Onto more solid interpretative ground. The second half on the concert consisted of Shostakovitch's symphony no. 10. A vast and mostly gloomy work composed in 1953 soon after Stalin's death. It's only in the last movement that the composer lets his hair down for some jollity. How many times in varied ways does the motif D-S-C-H occur throughout the score? The composer used this musical motif throughout his artistic career to represent himself, the notes being the first letter of his name and first three of his surname in Russian musical notation. The playing throughout the symphony was committed and impassioned, a real tour-de-force. I'm always amazed at the virtuosity of Russian brass and woodwind playing and how united the string section are.
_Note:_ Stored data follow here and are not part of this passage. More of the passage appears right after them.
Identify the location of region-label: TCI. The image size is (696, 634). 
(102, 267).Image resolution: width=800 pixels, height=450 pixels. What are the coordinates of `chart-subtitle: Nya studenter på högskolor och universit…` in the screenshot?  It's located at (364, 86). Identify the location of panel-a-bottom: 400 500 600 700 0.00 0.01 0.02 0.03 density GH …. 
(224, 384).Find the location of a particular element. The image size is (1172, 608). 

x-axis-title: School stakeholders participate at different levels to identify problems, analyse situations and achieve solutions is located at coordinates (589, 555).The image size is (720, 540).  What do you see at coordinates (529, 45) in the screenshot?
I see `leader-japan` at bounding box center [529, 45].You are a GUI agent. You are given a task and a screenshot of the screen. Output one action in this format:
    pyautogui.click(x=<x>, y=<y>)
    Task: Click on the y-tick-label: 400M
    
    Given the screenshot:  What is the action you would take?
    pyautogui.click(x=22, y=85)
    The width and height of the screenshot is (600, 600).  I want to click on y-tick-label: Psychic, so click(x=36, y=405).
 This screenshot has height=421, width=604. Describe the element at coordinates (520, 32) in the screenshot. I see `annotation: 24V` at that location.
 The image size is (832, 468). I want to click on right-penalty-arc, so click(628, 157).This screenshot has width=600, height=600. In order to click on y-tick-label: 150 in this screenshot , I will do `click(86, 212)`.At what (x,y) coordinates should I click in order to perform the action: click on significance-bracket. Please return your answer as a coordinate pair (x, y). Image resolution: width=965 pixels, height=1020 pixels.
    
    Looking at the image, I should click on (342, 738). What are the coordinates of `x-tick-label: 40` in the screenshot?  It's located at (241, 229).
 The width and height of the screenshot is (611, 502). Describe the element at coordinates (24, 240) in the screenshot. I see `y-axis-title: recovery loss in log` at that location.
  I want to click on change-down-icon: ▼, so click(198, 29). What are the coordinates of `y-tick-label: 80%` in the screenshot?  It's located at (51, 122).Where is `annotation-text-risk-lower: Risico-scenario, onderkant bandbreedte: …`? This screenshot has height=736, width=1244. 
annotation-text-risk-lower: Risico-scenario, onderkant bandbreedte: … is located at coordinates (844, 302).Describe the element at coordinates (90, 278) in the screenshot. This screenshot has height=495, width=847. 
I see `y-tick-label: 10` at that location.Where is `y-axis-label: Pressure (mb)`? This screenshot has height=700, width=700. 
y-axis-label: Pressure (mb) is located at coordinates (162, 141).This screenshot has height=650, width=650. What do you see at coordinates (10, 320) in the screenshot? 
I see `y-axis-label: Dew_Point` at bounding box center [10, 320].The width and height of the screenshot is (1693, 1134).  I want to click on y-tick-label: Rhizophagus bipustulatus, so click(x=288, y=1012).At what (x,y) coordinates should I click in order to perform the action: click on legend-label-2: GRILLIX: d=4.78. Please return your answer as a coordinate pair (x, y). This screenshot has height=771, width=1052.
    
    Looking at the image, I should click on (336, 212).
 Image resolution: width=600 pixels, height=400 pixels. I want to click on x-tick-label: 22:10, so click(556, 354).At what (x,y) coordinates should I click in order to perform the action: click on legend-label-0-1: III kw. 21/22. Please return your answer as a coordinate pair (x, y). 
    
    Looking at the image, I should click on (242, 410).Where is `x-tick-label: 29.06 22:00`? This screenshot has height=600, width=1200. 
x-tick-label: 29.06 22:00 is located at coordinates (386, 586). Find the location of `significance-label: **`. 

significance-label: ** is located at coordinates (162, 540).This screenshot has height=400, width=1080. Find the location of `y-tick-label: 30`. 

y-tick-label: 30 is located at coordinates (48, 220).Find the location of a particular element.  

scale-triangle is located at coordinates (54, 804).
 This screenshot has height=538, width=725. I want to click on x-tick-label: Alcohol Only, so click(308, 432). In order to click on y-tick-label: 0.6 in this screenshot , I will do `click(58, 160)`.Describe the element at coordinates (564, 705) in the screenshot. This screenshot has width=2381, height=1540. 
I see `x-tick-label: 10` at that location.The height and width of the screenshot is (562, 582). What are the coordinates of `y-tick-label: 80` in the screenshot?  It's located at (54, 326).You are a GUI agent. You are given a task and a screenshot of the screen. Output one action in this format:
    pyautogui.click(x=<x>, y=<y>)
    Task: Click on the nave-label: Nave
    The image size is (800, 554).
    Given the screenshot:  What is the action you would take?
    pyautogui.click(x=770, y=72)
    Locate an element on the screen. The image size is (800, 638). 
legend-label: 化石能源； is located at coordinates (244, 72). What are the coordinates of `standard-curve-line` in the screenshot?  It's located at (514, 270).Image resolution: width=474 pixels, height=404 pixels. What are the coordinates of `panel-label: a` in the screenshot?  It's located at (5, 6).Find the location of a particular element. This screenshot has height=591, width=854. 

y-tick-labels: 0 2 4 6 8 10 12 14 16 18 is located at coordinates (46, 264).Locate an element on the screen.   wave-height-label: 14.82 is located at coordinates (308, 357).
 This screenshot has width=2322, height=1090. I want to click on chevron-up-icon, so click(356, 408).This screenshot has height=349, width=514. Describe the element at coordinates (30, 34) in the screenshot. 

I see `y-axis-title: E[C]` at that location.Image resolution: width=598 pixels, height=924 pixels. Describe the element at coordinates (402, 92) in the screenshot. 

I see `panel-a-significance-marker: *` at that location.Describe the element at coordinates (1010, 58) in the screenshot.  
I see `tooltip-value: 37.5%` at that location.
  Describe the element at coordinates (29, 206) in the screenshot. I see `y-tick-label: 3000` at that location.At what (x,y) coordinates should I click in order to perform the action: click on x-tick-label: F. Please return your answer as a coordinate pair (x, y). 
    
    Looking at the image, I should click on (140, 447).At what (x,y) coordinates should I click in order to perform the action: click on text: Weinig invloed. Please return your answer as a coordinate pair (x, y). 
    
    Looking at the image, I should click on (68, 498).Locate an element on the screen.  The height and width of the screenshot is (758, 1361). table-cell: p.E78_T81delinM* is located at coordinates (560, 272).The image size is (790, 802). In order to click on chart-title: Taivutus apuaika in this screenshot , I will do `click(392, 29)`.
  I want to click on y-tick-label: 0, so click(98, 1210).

The 10th symphony remains one of the more accessible of Shostakovich's symphonies with a quite distinctive tonality, perhaps because it is in the remote key of E minor. Gloomy as it is a cathartic redemption is arrived at, otherwise such works would never be performed in the Concert-Hall, the audience leaving more depressed than when they arrived!
In some ways Shostakovich's music has finally arrived on the world-stage now that he can be listened to without any political coloration. I've been acquainted with the 10th symphony since I was 14, partly due to a reactionary passion to listen to 'the enemies' music during the 1970's cold war. A music teacher used to discreetly place records such as Shostakovich Symphony no. 5 on the turn-table while the school chess team played. A captive listening audience if ever there was, Chess enjoying something of a Renaissance among school-boys, it was after all during the great tournament between U.S.A. and U.S.S.R. in 1972 between the maverick Bobby Fischer and Spassky! The 5th symphony soon became a firm favourite of mine, but I also remember hearing the World premiere of the 15th symphony albeit on a tinny transistor radio.
Although Shostakovich grew up under the Soviet regime and is easily the most representative composer of the Soviet era, for a hardened atheist there are a remarkable number of mystical or numinous passages to be found in his music. One of the most extraordinary of all his symphonic output is the mysterious percussive scherzo to the 15th Symphony.